Afterwards Carole wrote about the event here on this blog, edited the video of the slow drag race and put that up on our youtube channel. She then also added a note and lots of photos on our Facebook Van Page and also a note on our Twitter account to spread the news about the new information available.

All that effort led to 107 views – not bad for a little van at a local event. It’s wonderful that so many people went home and looked up our blog. Next time we hope we reach an even bigger audience, with your help to spread the word.

So, with that in mind, we are hoping that we can ask for your support again, as follows:

1. If you have not yet subscribed to this blog, go to the top right corner of this page, enter your email, then check for a WordPress email to you and then confirm your subscription by replying to the WordPress email.

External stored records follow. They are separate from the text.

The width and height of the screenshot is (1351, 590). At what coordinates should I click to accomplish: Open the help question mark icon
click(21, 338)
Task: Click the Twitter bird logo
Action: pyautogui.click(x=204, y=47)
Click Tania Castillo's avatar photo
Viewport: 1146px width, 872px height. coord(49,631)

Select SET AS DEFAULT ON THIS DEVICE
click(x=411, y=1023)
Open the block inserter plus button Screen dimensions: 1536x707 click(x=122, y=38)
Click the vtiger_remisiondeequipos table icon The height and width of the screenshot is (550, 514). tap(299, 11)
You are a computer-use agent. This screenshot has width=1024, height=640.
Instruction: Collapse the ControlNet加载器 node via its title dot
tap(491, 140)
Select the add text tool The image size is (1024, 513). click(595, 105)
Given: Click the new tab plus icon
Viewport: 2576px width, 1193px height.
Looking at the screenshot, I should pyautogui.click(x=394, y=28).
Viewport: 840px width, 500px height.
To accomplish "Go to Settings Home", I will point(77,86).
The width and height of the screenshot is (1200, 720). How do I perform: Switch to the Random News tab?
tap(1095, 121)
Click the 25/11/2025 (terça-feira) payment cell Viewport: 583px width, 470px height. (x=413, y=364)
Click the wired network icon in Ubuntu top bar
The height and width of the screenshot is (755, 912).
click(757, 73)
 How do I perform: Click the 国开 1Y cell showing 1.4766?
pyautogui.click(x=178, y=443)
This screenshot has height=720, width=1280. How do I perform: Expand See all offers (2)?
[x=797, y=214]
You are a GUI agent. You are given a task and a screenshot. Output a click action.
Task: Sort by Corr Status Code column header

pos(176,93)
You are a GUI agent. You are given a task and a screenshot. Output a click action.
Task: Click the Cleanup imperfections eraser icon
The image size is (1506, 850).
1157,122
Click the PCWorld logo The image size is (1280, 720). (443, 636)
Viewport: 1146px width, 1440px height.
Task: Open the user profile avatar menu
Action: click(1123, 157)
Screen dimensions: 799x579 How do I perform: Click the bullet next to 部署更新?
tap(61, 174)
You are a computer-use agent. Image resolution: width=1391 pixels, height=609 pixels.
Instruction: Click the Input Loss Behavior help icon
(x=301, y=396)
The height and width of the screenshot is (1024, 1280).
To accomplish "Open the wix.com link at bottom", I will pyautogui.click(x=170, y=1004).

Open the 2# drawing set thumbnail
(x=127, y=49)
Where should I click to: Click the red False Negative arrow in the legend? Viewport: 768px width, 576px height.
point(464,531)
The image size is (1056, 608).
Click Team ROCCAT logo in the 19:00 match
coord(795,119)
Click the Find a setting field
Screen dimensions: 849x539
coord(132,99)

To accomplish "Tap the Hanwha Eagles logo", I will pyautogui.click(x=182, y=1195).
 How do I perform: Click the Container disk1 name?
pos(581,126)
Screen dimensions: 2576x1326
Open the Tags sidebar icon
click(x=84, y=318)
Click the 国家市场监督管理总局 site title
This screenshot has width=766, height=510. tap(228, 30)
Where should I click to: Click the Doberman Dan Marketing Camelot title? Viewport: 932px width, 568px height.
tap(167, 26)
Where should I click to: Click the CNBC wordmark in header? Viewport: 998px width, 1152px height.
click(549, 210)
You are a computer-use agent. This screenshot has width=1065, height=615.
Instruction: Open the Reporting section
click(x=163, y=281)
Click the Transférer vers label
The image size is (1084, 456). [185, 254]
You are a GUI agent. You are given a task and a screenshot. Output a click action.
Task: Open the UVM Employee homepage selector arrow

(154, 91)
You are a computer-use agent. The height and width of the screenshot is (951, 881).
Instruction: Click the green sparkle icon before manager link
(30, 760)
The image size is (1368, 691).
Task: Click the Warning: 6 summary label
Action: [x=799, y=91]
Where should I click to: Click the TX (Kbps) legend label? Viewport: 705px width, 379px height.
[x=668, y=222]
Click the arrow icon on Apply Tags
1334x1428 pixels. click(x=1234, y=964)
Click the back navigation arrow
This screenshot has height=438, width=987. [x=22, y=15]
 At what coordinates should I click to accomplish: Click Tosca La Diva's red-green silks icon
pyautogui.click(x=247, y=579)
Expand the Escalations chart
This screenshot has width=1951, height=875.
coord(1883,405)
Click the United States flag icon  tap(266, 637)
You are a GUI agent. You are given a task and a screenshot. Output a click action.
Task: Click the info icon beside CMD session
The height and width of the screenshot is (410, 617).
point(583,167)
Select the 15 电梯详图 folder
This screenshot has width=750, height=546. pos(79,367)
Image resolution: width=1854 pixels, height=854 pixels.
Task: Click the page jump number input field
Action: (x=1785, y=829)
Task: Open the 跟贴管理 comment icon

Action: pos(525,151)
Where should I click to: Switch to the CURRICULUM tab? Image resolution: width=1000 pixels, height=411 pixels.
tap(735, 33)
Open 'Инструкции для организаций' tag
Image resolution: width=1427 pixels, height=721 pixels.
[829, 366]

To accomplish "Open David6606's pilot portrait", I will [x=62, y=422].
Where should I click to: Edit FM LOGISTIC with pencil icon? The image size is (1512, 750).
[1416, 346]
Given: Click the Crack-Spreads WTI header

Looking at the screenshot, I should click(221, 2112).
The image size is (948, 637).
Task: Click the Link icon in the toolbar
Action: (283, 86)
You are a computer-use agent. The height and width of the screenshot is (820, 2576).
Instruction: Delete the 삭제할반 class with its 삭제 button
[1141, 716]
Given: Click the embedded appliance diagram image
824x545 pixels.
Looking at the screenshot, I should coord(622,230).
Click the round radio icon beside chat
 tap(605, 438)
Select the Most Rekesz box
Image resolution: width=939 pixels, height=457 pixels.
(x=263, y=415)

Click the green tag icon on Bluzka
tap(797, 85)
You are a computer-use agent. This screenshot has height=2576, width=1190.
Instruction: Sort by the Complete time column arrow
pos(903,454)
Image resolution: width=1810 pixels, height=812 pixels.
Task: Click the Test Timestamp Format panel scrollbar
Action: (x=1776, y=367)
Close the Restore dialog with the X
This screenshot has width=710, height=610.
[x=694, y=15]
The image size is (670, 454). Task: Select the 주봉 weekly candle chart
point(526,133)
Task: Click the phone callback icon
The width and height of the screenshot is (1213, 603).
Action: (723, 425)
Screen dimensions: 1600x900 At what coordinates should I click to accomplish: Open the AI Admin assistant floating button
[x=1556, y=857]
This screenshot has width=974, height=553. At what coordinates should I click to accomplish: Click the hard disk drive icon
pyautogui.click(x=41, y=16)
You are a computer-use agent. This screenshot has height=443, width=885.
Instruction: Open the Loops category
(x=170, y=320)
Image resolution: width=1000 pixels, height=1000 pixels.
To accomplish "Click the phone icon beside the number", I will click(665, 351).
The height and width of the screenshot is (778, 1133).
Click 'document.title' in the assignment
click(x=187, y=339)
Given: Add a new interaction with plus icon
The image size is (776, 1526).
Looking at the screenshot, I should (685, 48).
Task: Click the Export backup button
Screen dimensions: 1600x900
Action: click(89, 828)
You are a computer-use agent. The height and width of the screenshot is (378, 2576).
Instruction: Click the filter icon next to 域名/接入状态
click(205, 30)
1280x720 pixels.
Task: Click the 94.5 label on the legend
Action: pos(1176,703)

2. Join our  FACEBOOK page at http://bit.ly/aX2F1G

3. Join our YOUTUBE channel at http://www.youtube.com/user/YesWeCanCamperVan

4. Tell your friends and colleagues about us so we can get even more followers and invite them when possible through Facebook and Twitter.

AND LASTLY …..

perhaps you could consider employing Carole on a freelance basis for your promotions and publicity. She can photograph, film, record and write to produce your messages. Then design and create your website, Facebook, youtube and other social media site to promote your message about your business, group or event.

And that way you’ll help fund our trip across America so we can continue to travel and share stories about the real Americans who do care about making this country great.

THANK YOU


Family values – VW style

My spirits were uplifted after I wrote the previous post ….. by two events relating to my VW van.

The first was when the van’s engine made a very nasty noise last Thursday and it threw out a spark plug. I never knew an engine could do that and I was thankful that I had met some other VW owners recently to turn to for help. The result was an outpouring of reassuring messages, and contact by one VW pal whose father came to find me the next morning with the right tools to put the spark plug back into position.

The second event was the Saturday night camp out and Sunday Spring Fling in Yorba Linda. Two hundred and seventy something VWs turned out for a day of fun and games on 1st/2nd May 2010.

With our Massachusetts registration plate we stood out in a crowd of California vintage bugs, buses and vans, yet were given a very warm welcome. In fact we received lots of cheers and shouts of encouragement when we got to the final of the Slow Drag Race.

Here’s a video of the race ….

Simple family fun was the order of the day and it was sooooo nice.

In case you have not experienced VW folk, they are rather special, just like their vintage vehicles. It’s as if the values of the 60’s and 70’s are rekindled when we get together with our VWs from that era. Beautiful designs and colors come back to life in the loving arms of their owners as VWs are restored to their former glory.

Wouldn’t it be wonderful if we could take this example as a metaphor of what’s possible in the rekindling of the American spirit, especially here in southern California?

VW FAMILY VALUES

….. enjoy competition while having fun, being nice to each other and laughing at oneself!